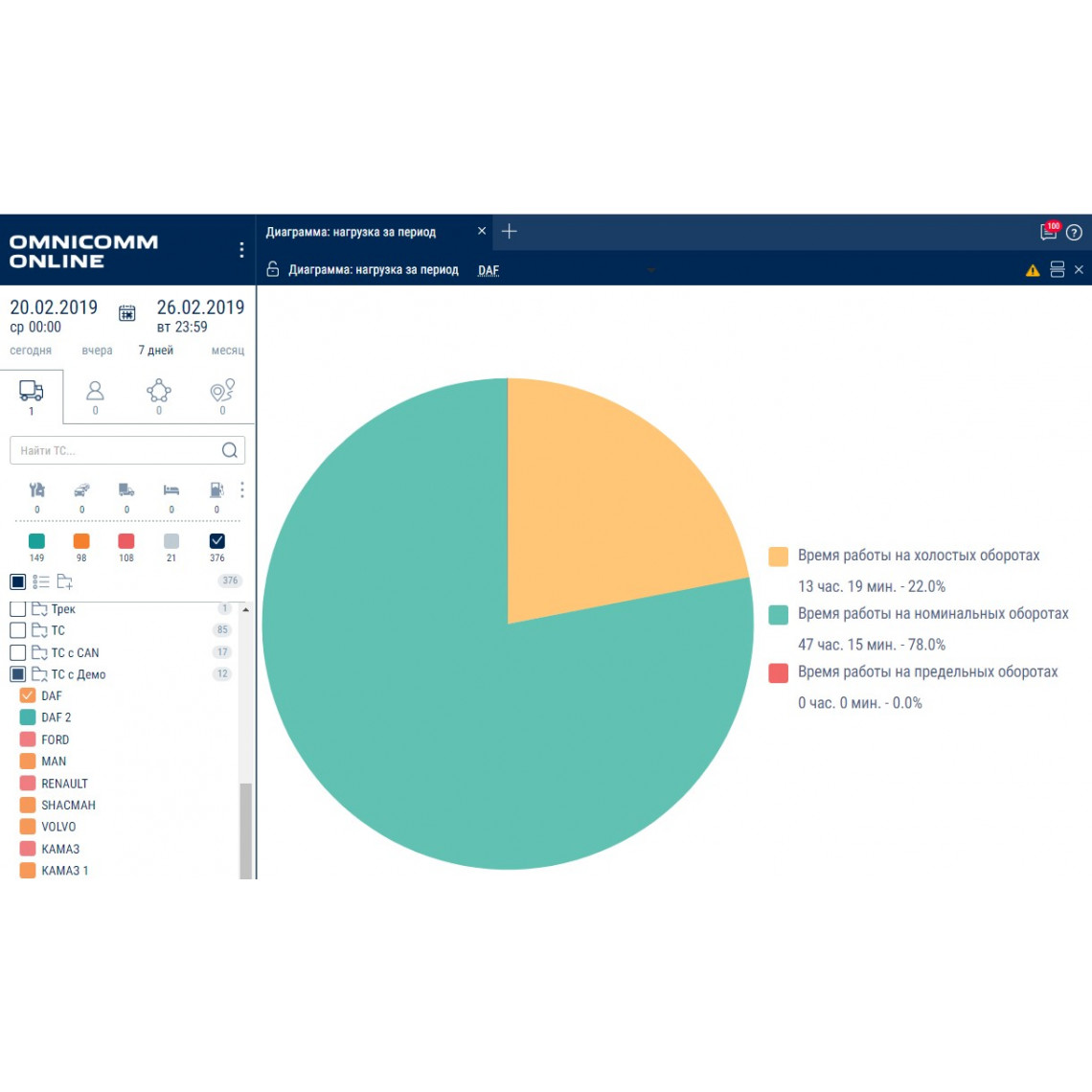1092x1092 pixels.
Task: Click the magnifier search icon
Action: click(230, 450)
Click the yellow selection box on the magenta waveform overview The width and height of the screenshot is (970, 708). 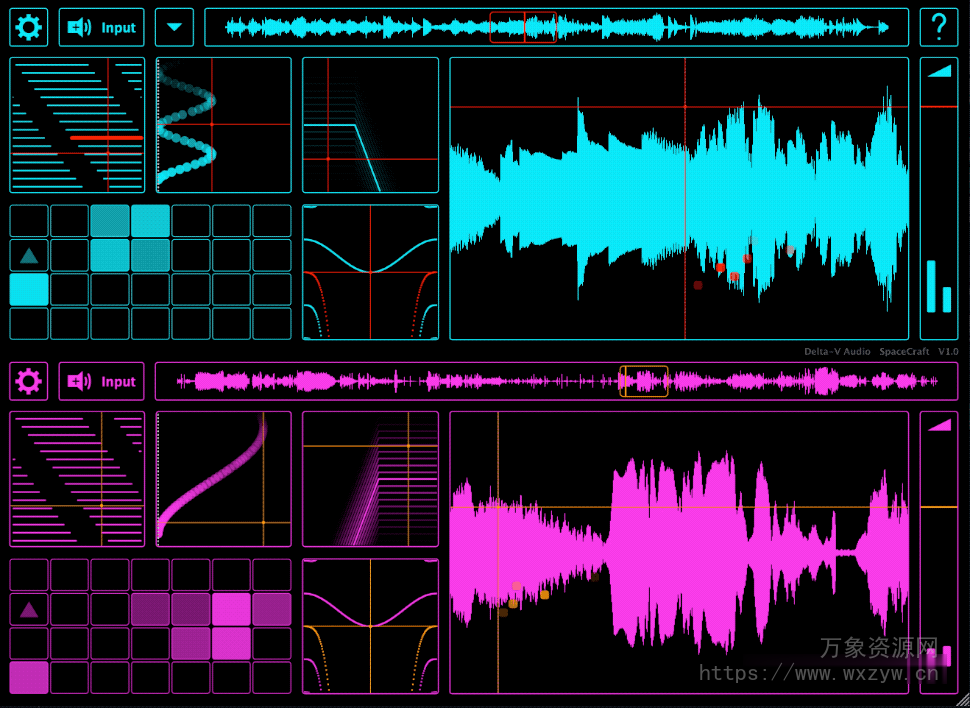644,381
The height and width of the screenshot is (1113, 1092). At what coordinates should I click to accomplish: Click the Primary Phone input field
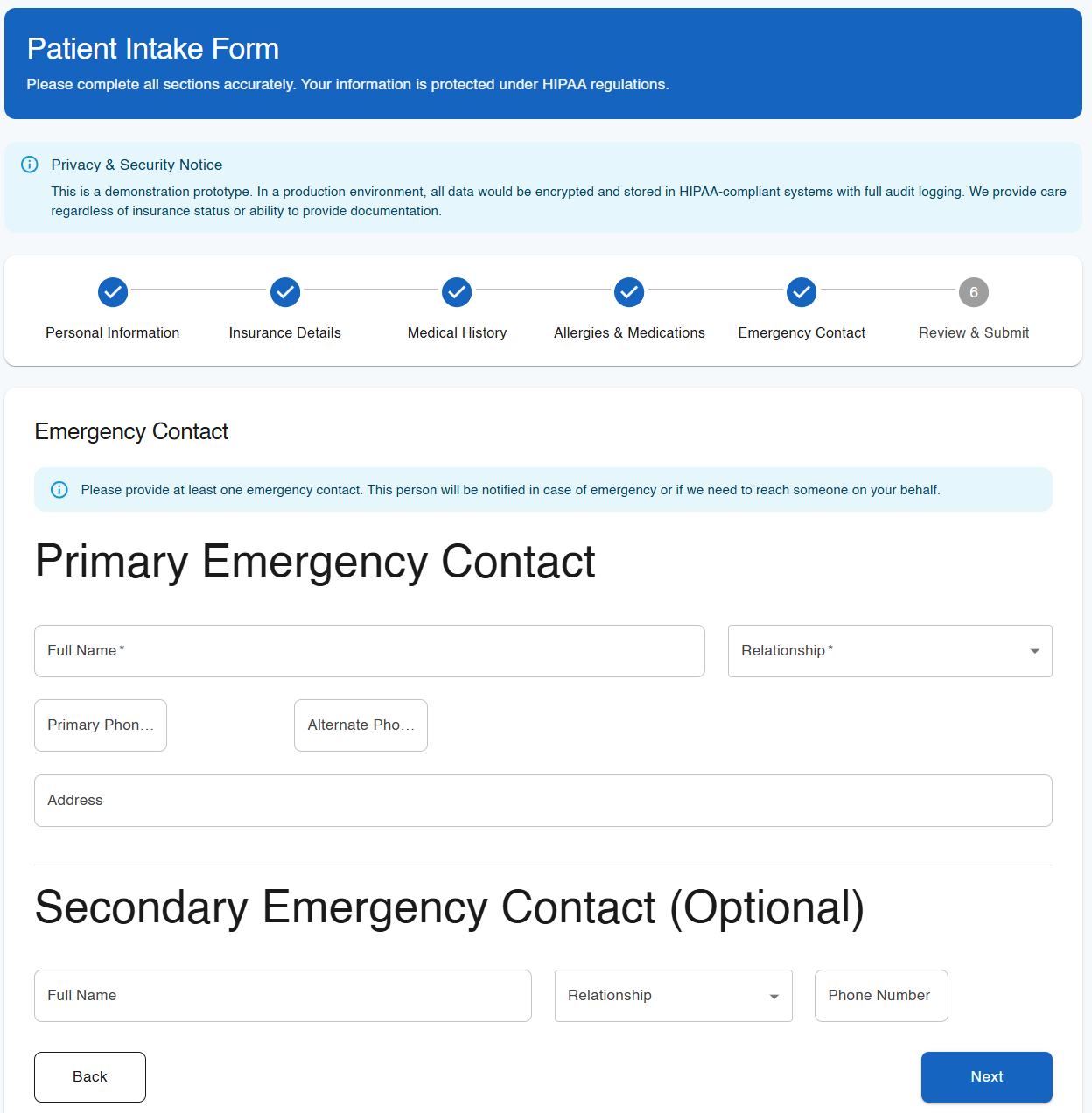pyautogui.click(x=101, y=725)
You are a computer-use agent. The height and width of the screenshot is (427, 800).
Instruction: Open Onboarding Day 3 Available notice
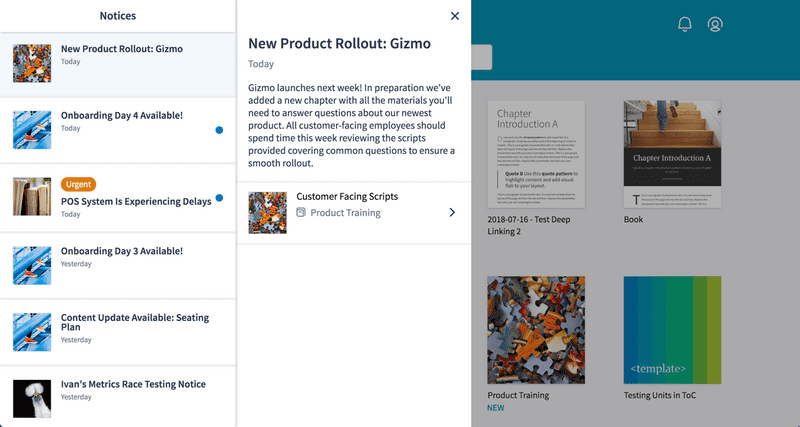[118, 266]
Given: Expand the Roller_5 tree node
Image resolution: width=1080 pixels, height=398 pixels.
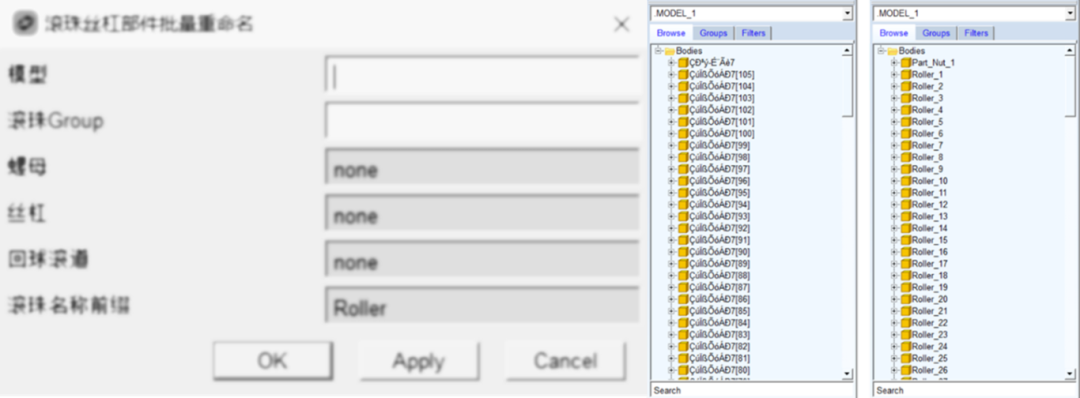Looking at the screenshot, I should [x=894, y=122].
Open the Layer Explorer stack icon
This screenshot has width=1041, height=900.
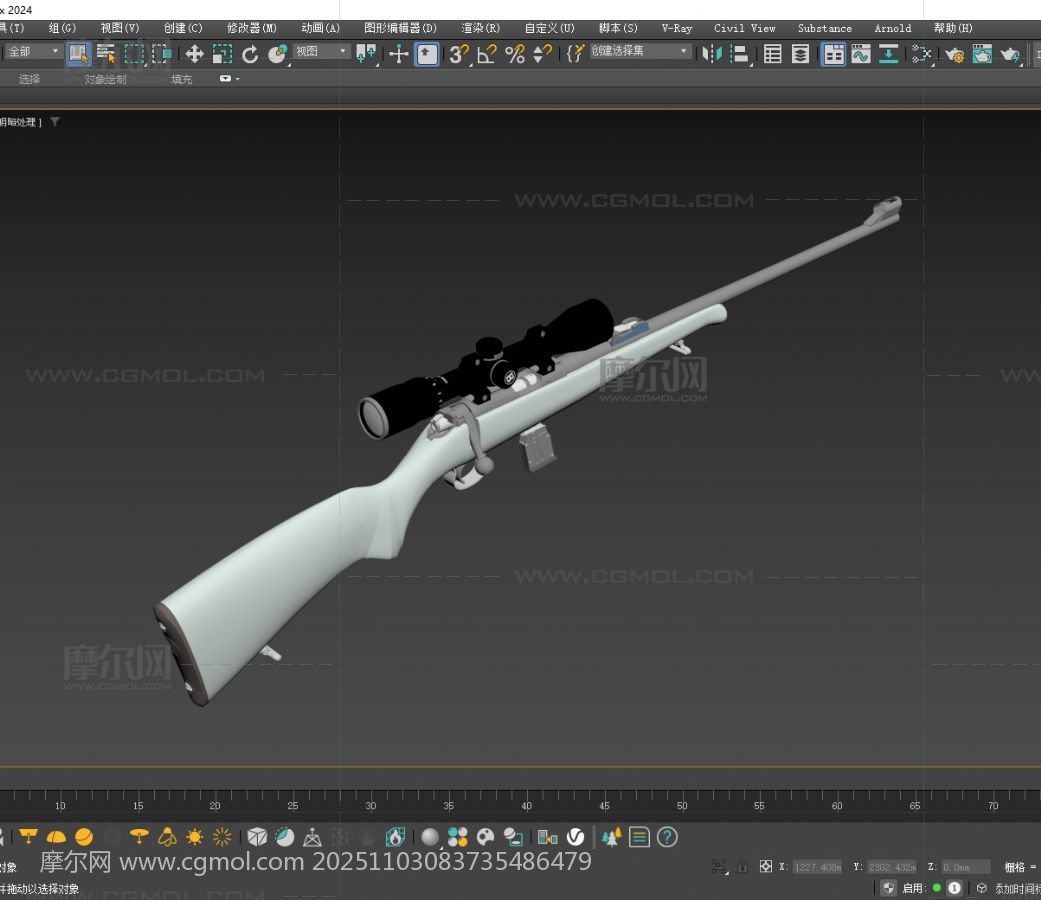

--

=== TASK GOAL ===
If pictures appear, drop them, and retype exactly the lines from the "Instruction: Open Onboarding" line through the last line of the data above.

=== ANSWER BELOW ===
Instruction: Open Onboarding Day 3 Available notice
[118, 266]
Given: Expand the Roller_5 tree node
Image resolution: width=1080 pixels, height=398 pixels.
Looking at the screenshot, I should [x=894, y=122].
Open the Layer Explorer stack icon
This screenshot has width=1041, height=900.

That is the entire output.